Saved entries:
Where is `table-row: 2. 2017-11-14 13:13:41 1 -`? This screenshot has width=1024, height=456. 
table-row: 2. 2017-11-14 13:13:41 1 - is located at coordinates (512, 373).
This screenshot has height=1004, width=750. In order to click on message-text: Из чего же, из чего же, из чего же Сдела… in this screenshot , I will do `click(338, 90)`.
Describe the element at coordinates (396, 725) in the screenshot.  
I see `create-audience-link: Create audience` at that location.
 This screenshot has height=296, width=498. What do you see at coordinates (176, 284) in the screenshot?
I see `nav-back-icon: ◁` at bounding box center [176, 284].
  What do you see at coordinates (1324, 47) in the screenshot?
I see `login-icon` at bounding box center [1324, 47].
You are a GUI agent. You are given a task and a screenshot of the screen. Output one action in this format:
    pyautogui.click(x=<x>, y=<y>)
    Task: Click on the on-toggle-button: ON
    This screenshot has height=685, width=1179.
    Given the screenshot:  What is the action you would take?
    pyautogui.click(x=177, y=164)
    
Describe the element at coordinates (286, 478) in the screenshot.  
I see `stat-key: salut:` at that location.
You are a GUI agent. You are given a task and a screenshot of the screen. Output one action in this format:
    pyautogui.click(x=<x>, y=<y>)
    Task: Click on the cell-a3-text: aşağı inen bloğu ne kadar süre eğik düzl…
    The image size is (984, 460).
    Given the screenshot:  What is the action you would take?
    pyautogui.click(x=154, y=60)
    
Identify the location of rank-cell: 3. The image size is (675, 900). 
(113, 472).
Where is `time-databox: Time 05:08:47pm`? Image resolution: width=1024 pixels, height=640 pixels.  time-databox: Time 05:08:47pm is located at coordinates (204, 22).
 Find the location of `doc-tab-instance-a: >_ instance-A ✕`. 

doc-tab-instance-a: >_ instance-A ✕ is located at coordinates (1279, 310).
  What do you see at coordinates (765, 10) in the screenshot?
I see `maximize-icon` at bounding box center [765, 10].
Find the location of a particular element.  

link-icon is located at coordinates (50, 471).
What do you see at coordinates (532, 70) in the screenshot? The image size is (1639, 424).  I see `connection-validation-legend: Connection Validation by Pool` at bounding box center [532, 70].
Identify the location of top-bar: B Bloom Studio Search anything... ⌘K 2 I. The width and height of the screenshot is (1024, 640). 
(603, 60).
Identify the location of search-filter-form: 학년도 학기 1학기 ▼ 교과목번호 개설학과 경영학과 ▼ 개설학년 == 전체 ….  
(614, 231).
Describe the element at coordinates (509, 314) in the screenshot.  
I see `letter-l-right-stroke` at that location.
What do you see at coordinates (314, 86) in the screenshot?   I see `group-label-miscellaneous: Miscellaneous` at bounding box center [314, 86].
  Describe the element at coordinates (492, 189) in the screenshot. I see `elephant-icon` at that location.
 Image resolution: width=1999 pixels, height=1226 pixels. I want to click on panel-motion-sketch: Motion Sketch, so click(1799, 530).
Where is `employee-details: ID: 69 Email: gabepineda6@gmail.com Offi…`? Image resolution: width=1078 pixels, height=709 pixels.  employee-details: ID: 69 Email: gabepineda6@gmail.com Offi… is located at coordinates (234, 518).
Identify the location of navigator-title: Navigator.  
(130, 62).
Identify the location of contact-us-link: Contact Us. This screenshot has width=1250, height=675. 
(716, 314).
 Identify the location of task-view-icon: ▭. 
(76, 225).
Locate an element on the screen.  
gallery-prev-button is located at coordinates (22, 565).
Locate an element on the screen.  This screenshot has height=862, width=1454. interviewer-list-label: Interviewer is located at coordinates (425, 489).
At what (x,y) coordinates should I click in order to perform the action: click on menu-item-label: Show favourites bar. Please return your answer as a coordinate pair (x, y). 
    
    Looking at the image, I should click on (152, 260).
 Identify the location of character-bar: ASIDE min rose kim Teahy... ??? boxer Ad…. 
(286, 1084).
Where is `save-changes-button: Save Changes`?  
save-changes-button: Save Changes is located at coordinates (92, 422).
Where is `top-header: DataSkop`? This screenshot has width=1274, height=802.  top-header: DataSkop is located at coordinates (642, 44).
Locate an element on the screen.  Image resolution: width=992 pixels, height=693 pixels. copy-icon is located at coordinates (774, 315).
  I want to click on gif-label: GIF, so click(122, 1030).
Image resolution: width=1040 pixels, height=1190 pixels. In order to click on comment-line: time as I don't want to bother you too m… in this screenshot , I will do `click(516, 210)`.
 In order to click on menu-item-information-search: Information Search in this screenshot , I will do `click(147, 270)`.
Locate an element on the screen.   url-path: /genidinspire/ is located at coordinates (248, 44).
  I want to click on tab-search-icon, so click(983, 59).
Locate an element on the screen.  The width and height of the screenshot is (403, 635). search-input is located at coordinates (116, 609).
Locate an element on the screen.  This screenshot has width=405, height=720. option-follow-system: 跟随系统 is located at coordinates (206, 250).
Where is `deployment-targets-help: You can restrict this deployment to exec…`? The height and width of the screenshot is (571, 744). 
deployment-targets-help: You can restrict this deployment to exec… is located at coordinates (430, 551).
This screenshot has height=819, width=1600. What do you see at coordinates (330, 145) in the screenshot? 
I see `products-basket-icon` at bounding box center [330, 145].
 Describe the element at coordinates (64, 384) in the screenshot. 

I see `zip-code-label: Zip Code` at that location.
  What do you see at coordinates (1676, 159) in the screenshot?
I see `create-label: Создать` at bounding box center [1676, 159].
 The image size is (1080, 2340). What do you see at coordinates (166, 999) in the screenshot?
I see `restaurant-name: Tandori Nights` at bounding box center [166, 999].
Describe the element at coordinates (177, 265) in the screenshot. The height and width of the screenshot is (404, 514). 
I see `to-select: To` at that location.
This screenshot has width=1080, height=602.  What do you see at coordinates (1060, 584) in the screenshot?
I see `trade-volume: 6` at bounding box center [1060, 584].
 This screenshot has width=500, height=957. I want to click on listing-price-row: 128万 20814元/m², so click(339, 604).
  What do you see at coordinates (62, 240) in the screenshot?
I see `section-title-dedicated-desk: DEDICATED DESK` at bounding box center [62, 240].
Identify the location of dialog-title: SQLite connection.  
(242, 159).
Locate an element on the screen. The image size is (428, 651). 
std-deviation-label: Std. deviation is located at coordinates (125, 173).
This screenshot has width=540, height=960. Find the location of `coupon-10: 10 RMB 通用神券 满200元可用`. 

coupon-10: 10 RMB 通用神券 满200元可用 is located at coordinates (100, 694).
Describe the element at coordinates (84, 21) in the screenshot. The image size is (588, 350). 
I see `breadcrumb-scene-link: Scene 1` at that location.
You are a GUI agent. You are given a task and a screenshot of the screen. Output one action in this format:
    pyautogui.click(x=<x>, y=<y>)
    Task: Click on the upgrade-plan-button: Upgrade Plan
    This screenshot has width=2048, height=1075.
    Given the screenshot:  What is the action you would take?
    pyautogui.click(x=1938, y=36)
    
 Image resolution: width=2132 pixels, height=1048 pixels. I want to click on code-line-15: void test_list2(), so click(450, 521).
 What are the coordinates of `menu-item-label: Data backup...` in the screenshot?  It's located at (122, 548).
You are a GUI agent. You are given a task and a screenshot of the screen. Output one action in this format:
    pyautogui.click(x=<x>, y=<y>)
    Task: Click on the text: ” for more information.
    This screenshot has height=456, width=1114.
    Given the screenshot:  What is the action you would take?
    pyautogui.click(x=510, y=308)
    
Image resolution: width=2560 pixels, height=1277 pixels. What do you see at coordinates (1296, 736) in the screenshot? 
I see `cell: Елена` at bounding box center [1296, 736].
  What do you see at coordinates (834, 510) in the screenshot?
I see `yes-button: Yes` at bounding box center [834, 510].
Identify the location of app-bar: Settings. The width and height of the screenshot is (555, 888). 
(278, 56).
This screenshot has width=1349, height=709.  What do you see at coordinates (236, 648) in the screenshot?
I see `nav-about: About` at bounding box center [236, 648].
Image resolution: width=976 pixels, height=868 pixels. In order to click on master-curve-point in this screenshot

What you should do.
Return, word for word, the lines of the items from the one containing "What do you see at coordinates (314, 86)" through the one containing "Image resolution: width=1999", both included.

Solved exercise.
What do you see at coordinates (314, 86) in the screenshot?   I see `group-label-miscellaneous: Miscellaneous` at bounding box center [314, 86].
  Describe the element at coordinates (492, 189) in the screenshot. I see `elephant-icon` at that location.
 Image resolution: width=1999 pixels, height=1226 pixels. I want to click on panel-motion-sketch: Motion Sketch, so click(1799, 530).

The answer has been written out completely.